- **WHAT THIS TASK INVOLVES**: Reproduce the following lines word for word, keeping their order.

- **MATERIALS PROVIDED**:
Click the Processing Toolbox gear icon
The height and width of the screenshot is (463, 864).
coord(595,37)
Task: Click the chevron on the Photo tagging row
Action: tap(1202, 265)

- **WRITTEN SOLUTION**:
Click the Processing Toolbox gear icon
The height and width of the screenshot is (463, 864).
coord(595,37)
Task: Click the chevron on the Photo tagging row
Action: tap(1202, 265)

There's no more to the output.